Kendra: Yeah. And I really appreciate the intersectionality that Octavia Butler has in both of the books. And she doesn’t just paint people with a single brush. There are good people and bad people from all different types, walks of life in the books as well. So it’s a very balanced book, I would say.
Sachi: It really hits so many different notes. Like obviously we can’t give spoilers, but it’s so difficult to really emphasize how well rounded and how many layers and complexities this book has. I wish we could dive into some of the intricacies because we could probably talk for hours.
Bezi: It’s probably for the best so we don’t take up everybody’s. . . . I could go on for days.
Sachi: For everyone’s schedules as well. But I think it’s. . . . I really hope that people pick both of our picks up, these discussion picks, because there’s just so much to learn. I myself have just learned so much about this.

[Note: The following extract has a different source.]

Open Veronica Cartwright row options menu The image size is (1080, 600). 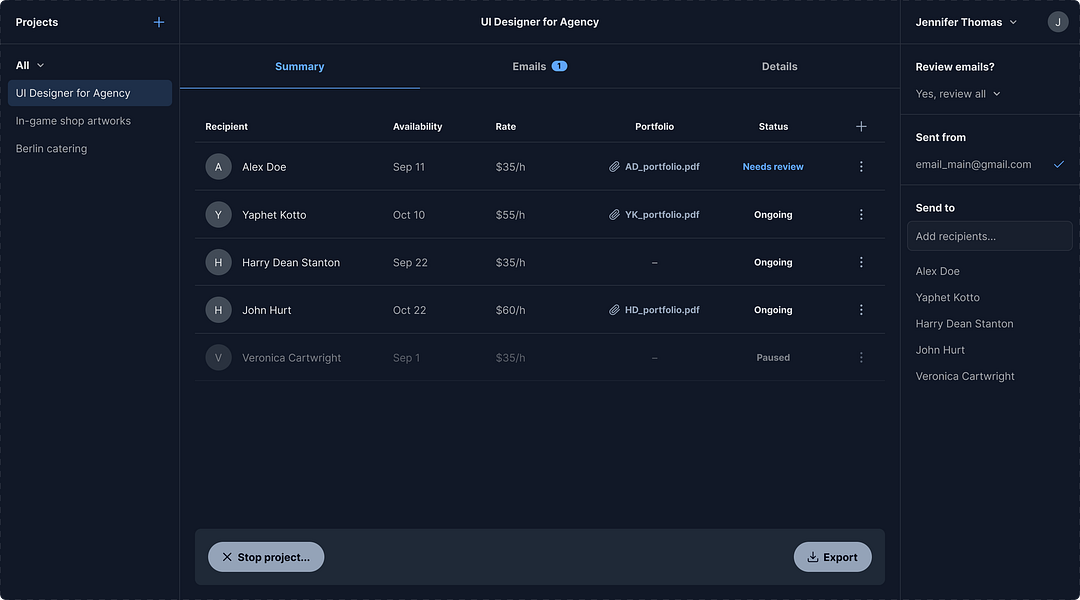861,358
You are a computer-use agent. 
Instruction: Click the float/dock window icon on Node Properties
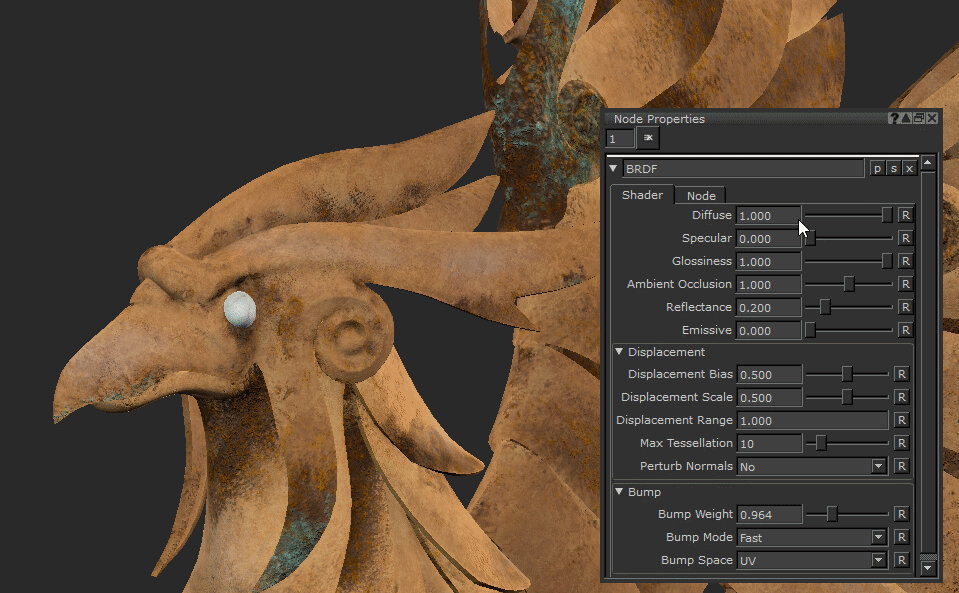919,118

And I’m so glad that we were able to do this on my month, selfishly, because it’s something that obviously being connected with Bezi through social media over the past, I think, year or two, I’ve heard about Afrofuturism, and I’ve learned through your account. But just to read so many books in this period of time first hand and learn more about it. I’ve just been so thankful for this experience and opportunity and want to definitely continue it in the future.
Bezi: Yeah. I’m really happy that I was able to join Reading Women for so many reasons, but also because Afrofuturism and Black fantasy is having a real moment in the mainstream, which hopefully won’t be a moment. Hopefully we’ll continue. But it started I would say in 2018-ish with the release of Black Panther, where all the sudden people start asking, “Where’s Afrofuturism? Where’s Black fantasy? These are all things that exist, and we didn’t know about it.” And so yeah, it intersected with my coming into bookish spaces like bookstagram. And also my own graduate study started around the same time. And it’s been really cool to see how many people are excited about and responding to discussions of this genre, which has existed and has a history, but is also continually evolving and becoming something really new and exciting.

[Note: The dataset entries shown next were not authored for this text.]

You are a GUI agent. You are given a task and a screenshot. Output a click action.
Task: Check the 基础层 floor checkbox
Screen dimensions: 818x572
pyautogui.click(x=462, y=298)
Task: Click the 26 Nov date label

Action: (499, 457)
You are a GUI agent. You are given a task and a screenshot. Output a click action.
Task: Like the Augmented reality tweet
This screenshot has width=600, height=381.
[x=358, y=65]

Sachi: All right, so that was our second discussion pick, Parable of the Sower, by Octavia Butler. And that is out from Grand Central Publishing.
Kendra: So to close out our theme of Afrofuturism, Bezi, you have some extra recommendations for people who want to go off and read even more books on the topic.

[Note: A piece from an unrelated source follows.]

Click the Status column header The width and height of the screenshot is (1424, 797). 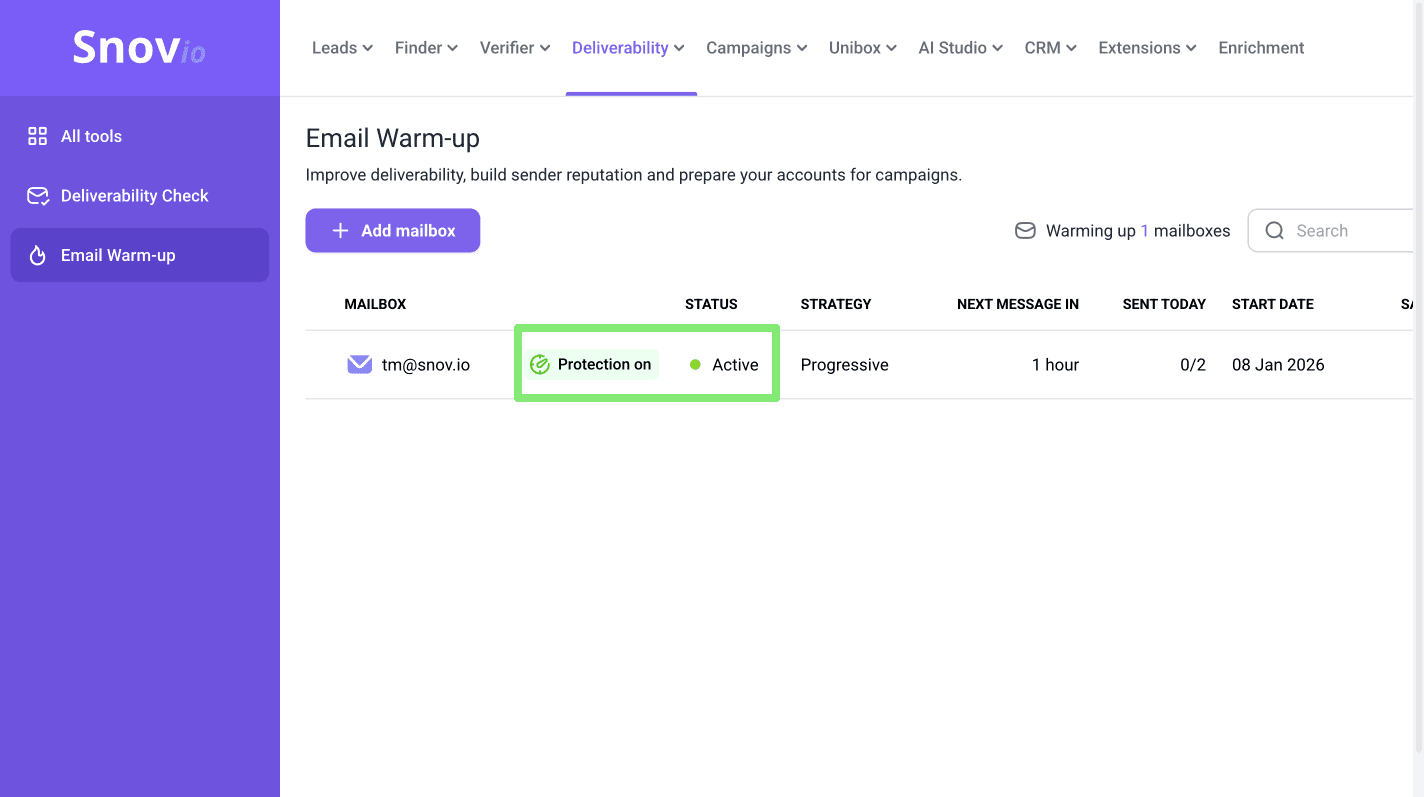tap(711, 304)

Bezi: Definitely. So also, I would start with the fact that my book Instagram (@beingabookwyrm) is primarily focused on Black fantasy, Black sci-fi, and Afrofuturist literature. So at any given point, that’s what I’m probably gushing about over there. But some of the other books that we had mentioned in last episode, and that I wanted to bring up. . . . Dark Matter: Reading the Bones is the sequel to the anthology that I mentioned in the last episode, also edited by Sheree Thomas, but includes newer authors like Nnedi Okorafor, Ibi Zoboi, and Nisi Shawl. And so it’s a really cool way if you have read the first anthology—or if you haven’t, and you want to dove in—it brings in some of the more contemporary authors and the ways that they’re evolving the genre. Also by Nisi Shawl, Everfair is a book that’s out by Tor Books. And it’s an alternate history of the African Congo, Europe, and the US during the late 19th and early 20th century, where Shaw’s sci-fi turning point is that the native populations of the Congo learned about steam technology earlier. And so it’s this like really cool, steampunk world. It centers Black people and centers this new imagining of colonialism. And it’s really accessible and exciting to people who love the steampunk genre, subgenre.